● **Task to carry out**
Copy out each line below that contains the string "Where".
··········
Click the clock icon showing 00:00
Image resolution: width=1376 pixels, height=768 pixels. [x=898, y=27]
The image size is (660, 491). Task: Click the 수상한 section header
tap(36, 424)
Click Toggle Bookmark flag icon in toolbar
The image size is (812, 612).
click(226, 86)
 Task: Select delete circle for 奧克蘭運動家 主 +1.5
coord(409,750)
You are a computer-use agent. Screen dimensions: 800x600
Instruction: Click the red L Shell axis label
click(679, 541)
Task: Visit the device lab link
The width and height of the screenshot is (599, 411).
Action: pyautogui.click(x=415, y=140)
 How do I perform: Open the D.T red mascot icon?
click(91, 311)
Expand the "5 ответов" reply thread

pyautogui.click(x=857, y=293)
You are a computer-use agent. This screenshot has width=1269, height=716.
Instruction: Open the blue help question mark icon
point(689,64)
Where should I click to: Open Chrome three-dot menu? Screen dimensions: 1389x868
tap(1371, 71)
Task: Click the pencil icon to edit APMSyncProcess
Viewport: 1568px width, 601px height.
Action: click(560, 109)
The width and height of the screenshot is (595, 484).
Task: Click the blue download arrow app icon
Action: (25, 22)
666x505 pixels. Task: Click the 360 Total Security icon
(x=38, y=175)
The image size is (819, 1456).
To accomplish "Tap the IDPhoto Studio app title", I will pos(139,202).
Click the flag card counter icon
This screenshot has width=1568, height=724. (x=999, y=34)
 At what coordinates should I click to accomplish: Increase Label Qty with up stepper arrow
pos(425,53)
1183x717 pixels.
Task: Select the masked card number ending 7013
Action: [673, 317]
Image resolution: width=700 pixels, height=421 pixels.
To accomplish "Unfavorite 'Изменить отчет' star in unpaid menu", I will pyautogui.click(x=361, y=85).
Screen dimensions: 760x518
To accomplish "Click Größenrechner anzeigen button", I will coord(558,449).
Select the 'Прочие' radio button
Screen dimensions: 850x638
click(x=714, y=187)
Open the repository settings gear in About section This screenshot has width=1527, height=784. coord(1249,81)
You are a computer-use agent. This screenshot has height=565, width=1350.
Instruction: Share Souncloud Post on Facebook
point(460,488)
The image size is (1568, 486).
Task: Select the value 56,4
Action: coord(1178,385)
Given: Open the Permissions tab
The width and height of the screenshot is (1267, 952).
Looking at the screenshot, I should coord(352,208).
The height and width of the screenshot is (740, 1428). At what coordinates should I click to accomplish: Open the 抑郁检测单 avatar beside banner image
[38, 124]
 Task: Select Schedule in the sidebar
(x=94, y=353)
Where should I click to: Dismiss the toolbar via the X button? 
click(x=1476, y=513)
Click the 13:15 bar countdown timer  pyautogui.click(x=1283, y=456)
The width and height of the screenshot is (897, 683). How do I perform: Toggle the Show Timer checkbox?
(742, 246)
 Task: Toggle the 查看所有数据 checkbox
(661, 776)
··········
● **Task result**
Where should I click to: Open Chrome three-dot menu? Screen dimensions: 1389x868
Where should I click to: Dismiss the toolbar via the X button? 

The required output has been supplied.